Al menos 44 especies de animales silvestres, la mayoría en el departamento de Antioquia (noroeste), están en peligro de extinción como consecuencia directa del conflicto armado colombiano, según un informe de la Jurisdicción Especial para la Paz (JEP).
La Unidad de Investigación de la JEP aseguró en el estudio 'Daños invisibles' que cada 30 minutos un animal pierde la vida o queda "gravemente herido" a raíz del conflicto armado, lo que evidencia "una afectación continua y no episódica".
El estudio detalló que entre 2017 y 2026 al menos 100.252 animales fueron afectados por actos violentos de bandas criminales.

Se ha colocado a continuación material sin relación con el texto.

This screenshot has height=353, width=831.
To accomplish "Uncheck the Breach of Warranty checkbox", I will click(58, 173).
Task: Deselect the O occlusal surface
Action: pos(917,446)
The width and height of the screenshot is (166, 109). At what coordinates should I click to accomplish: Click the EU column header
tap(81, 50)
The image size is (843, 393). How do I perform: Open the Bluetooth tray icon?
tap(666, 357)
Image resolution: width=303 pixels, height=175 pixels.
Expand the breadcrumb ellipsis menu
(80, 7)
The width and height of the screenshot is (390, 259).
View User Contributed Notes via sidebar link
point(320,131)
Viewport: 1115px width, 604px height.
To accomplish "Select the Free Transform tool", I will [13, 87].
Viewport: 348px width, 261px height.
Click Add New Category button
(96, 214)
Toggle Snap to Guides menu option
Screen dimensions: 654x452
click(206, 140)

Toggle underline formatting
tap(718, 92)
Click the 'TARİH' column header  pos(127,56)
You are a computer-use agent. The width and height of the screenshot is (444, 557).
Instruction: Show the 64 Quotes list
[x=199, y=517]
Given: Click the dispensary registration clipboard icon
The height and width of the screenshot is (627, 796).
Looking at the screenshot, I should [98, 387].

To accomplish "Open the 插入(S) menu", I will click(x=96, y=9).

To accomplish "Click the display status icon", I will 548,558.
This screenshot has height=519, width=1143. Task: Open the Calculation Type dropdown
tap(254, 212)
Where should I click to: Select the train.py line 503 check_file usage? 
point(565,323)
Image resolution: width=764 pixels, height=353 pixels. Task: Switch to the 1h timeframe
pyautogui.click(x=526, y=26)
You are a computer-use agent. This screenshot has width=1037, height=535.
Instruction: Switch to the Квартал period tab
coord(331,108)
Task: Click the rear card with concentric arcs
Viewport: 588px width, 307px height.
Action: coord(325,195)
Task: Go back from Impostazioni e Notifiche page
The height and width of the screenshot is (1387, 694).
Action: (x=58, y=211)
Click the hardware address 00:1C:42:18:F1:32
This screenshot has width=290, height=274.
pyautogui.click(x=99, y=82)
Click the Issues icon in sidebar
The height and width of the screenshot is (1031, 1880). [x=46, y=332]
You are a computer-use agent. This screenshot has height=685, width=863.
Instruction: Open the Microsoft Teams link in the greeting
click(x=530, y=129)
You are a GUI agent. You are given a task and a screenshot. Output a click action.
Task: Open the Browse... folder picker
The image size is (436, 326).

En una tercera parte de los registros, los animales fueron afectados directamente por acciones armadas. "Esto incluye muertes o heridas causadas en medio de emboscadas, hostigamientos, enfrentamientos armados o ataques con drones", añade el estudio.
El informe identificó que un 27 % de los casos corresponde a abandono forzado de animales domésticos, generalmente como consecuencia del desplazamiento de sus cuidadores.
"Muchos animales mueren por inanición o quedan en condiciones de extrema vulnerabilidad. Este dato muestra cómo el desplazamiento forzado no solo afecta a las personas, sino que también rompe las relaciones de cuidado que sostienen la vida animal", explicó la JEP.
Estos casos se registran en mayor número en las zonas donde "la convergencia entre conflicto armado, economías ilegales y riqueza ambiental produce impactos más intensos".
Antioquia es el departamento colombiano que concentra más especies amenazadas, como el arrierito antioqueño, el paujil piquiazul, distintos tipos ranas arlequín y el mono araña, afectadas por dinámicas de violencia y degradación ambiental.